Online documentation and tables are located in the directory "timit/doc".
A brief description of each file in this directory can be found in Section 6.

5. File Types
-- ----------

The TIMIT corpus includes several files associated with each utterance. In
addition to a speech waveform file (.wav), three associated transcription
files (.txt, .wrd, .phn) exist. These associated files have the form:

<BEGIN_SAMPLE> <END_SAMPLE> <TEXT><new-line>
        .
        .
        .
        <BEGIN_SAMPLE> <END_SAMPLE> <TEXT><new-line>

where,

                BEGIN_SAMPLE :== The beginning integer sample number for the
                                 segment (Note: The first BEGIN_SAMPLE of each
                                 file is always 0)

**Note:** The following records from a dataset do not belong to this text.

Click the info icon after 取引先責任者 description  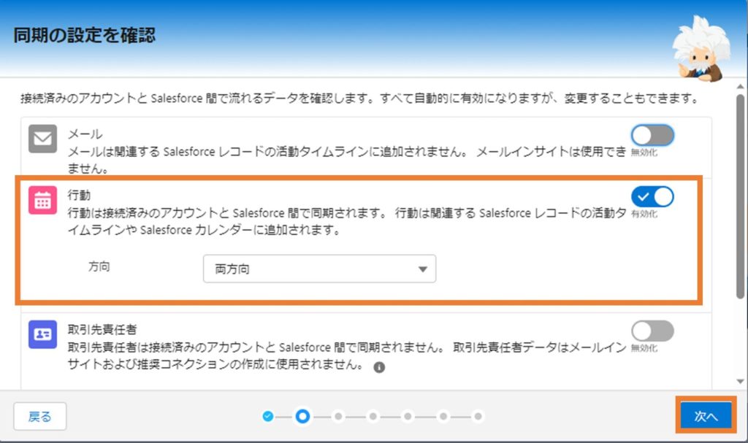379,367
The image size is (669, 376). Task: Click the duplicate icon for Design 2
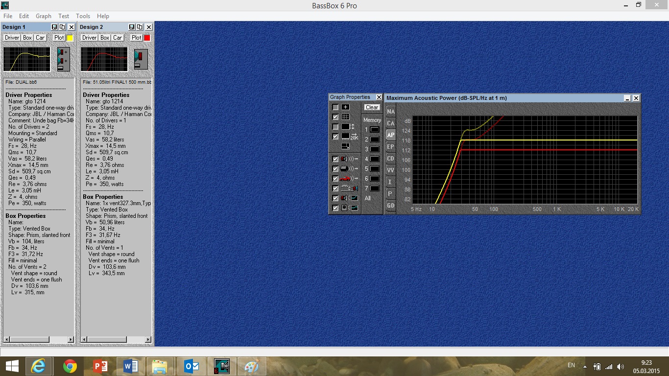(140, 27)
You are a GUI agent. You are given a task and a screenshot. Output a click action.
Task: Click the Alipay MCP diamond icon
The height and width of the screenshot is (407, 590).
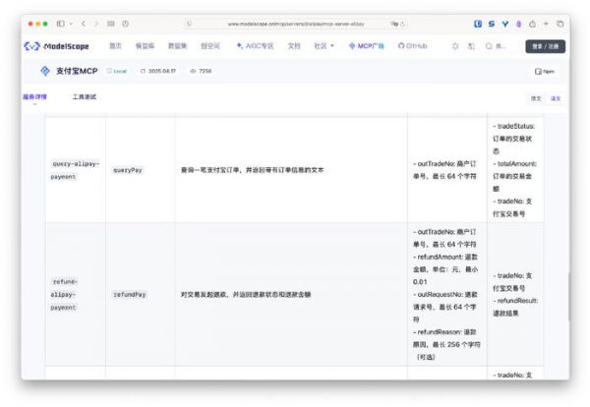[x=44, y=71]
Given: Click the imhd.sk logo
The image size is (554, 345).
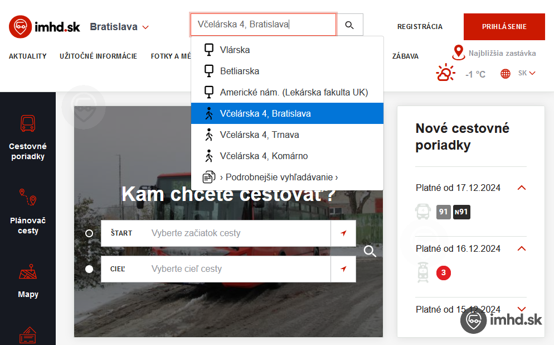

                END_SAMPLE :== The ending integer sample number for the segment
                               (Note: Because of the transcription method used,
                               the last END_SAMPLE in each transcription file
                               may be less than the actual last sample in the
                               corresponding .wav file)

TEXT :== <ORTHOGRAPHY> | <WORD_LABEL> | <PHONETIC_LABEL>

                where,

                     ORTHOGRAPHY :== Complete orthographic text transcription
                     WORD_LABEL :== Single word from the orthography
                     PHONETIC_LABEL :== Single phonetic transcription code
                                        (See "phoncode.doc" for description
                                        of codes)

Table 5: Utterance-associated file types

File Type                     Description
--------- ------------------------------------------------------

     .wav - SPHERE-headered speech waveform file. (See the "/sphere"
            directory for speech file manipulation utilities.)

.txt - Associated orthographic transcription of the words the
person said. (Usually this is the same as the prompt, but
in a few cases the orthography and prompt disagree.)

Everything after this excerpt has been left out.